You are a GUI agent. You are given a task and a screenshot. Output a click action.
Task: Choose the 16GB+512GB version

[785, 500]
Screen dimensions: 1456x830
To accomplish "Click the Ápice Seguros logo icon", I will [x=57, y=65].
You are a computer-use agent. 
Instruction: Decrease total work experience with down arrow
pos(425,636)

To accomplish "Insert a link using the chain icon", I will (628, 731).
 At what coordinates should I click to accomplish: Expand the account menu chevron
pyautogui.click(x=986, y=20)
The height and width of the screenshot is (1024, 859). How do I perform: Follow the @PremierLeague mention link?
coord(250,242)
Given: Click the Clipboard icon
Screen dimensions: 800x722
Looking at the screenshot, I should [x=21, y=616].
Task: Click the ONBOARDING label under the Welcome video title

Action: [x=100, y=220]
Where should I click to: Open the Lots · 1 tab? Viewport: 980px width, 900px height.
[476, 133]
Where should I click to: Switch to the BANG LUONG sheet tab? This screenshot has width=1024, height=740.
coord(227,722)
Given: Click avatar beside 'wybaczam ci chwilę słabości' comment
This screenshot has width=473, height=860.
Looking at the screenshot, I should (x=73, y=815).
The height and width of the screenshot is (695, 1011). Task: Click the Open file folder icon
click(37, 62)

-.-.-

How to complete this task » Across all the entries, count the lines that contain "agent", and state nothing but the total.

Expected answer » 2